Как работает йога. Исцеление и самоисцеление с помощью йога-сутры | страница 67
И что плохого в том, что нам ненавистна ваша боль в спине, или, если уж на то пошло, вся боль, существующая в мире, и мы хотели бы навсегда уничтожить её? Наоборот, в этом и есть главная цель йоги, именно поэтому мы здесь — ваше сердце подсказывает вам, что это так. Нет, дело тут не в самих чувствах любви и ненависти, речь идёт об особой любви и особой нелюбви — когда мы любим или не любим что-то неправильно. Мы неправильно ощущаем удовольствие и боль, думаем, что они существуют сами по себе, и когда эти мысли укореняются, забываем, что только лишь наш разум заставляет рассматривать что-то как приятное или неприятное.
Последовала долгая пауза.
— И всё-таки я не вижу разницы, — непонимающе нахмурился мой ученик. — Неважно, сами по себе существуют удовольствие и боль или их создаёт наш разум — всё равно мы всегда будем любить удовольствие и не любить боль.
— Нет, не всё равно, — хмыкнула я, ощутив, как во мне просыпается Катрин, овладевая моим языком, моим разумом, всем моим существом. — Если вы сами расшибли себе ногу, вы станете бить себя за это кулаком в лицо?
Комендант слушал меня как заворожённый, только сейчас осознавая смысл моих слов.
Сила порождает ответную силу.
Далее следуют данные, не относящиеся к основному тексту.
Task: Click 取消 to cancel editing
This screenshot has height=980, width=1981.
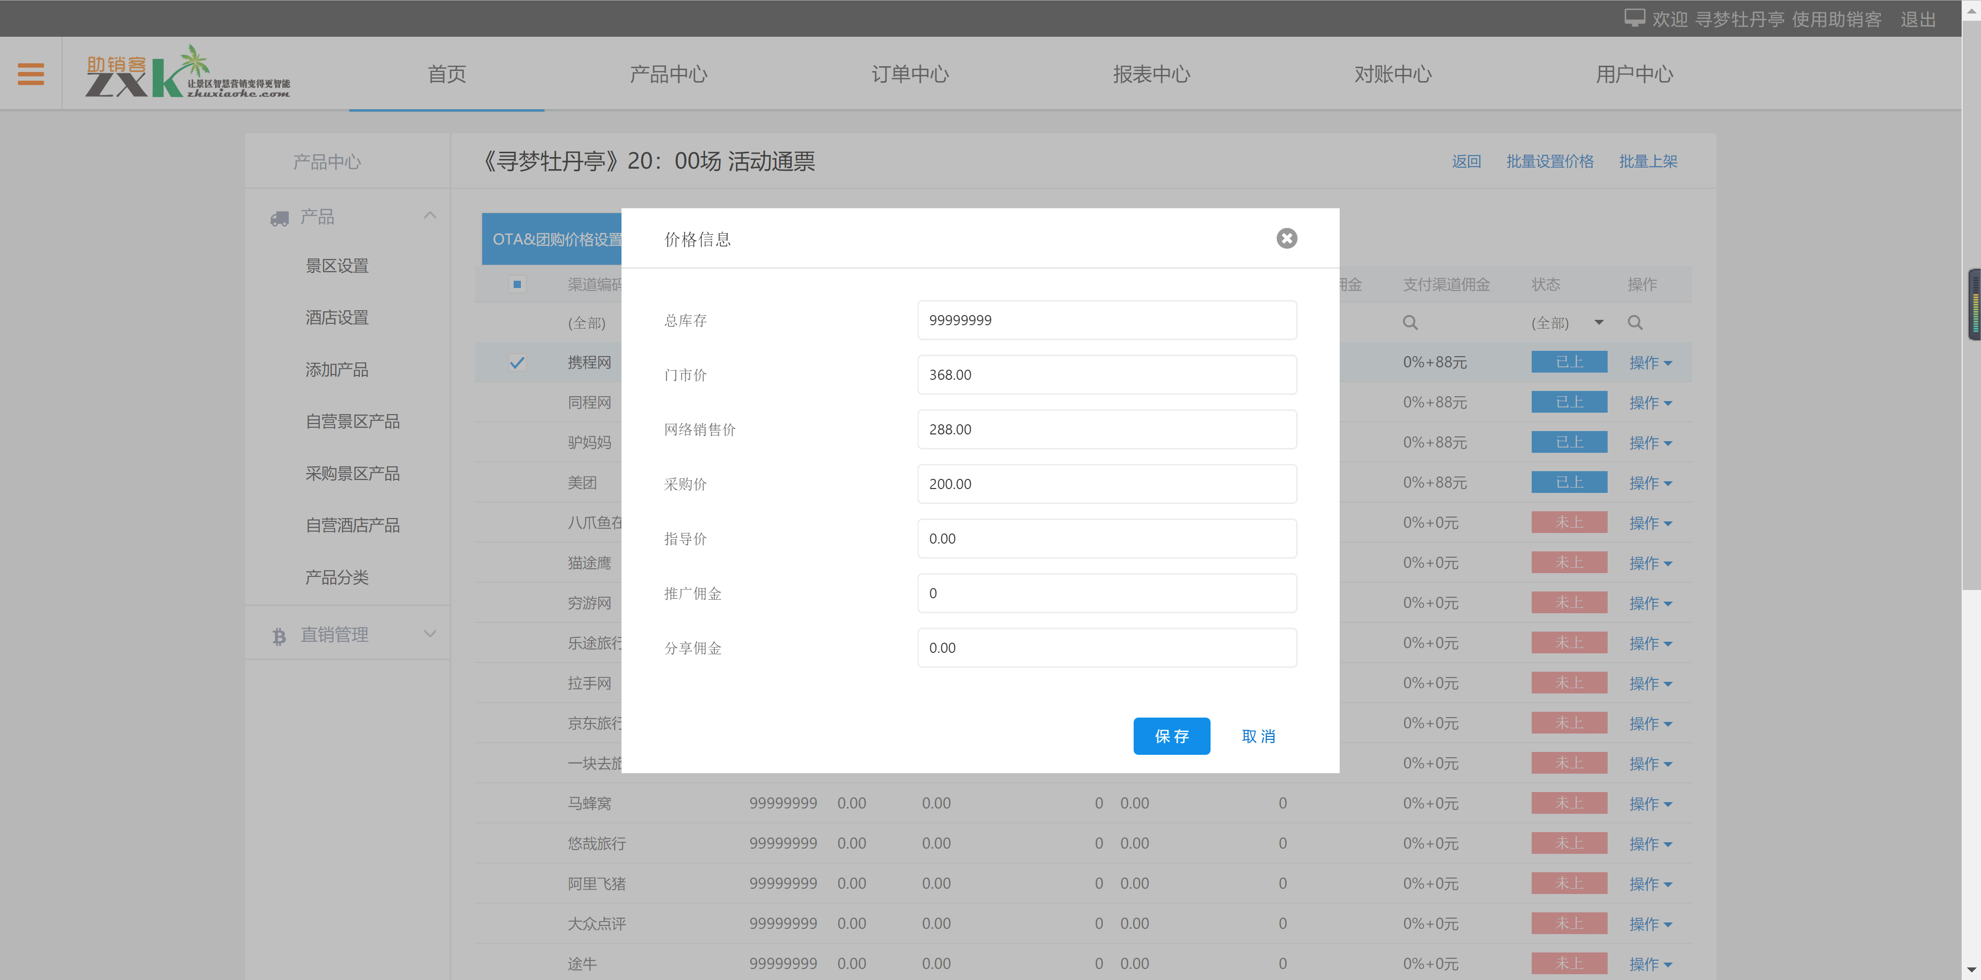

Когда одно дерево вырастает выше, чем другие, с неба падает молния и поражает его. Мой ученик вплотную подошёл к пониманию глубинного смысла йоги — и тут внезапно всё пошло вкривь и вкось.
Поздно вечером пристав ушёл и долго не возвращался. Когда он снова появился, я услышала его шаги уже сквозь сон. Он не пошёл, как обычно, спать в боковую комнату, а сел на скамейку у стены. Луна уже взошла, и её бледный свет падал в окно на мою подстилку. Фигура пристава оставалась в темноте, но я слышала, как он отпивал из кувшина, ставил на скамейку, снова отпивал… И ещё я чувствовала его пристальный взгляд, обращенный на меня. Потом раздался шорох — он поднялся на ноги. Меня пронизал страх. Пристав подошёл вплотную к решётке, я могла различить его искажённое лицо, красные огоньки в глазах, полосы теней от бамбуковых прутьев на его одежде. Он протянул руку к двери, отодвинул засов и вошёл. Панический страх заставил меня сжаться в комок.
— Теперь не убежишь, — злорадно прошипел он, шагнув вперёд.
Я забилась в тёмный угол, прижавшись к стене, как кошка. Пристав стоял в полосе лунного света, постукивая по полу дубинкой.
— Поди-ка сюда, — произнёс он угрожающим тоном. — Ты ведь уже знаешь, что это такое… — Дубинка резко ударила в пол.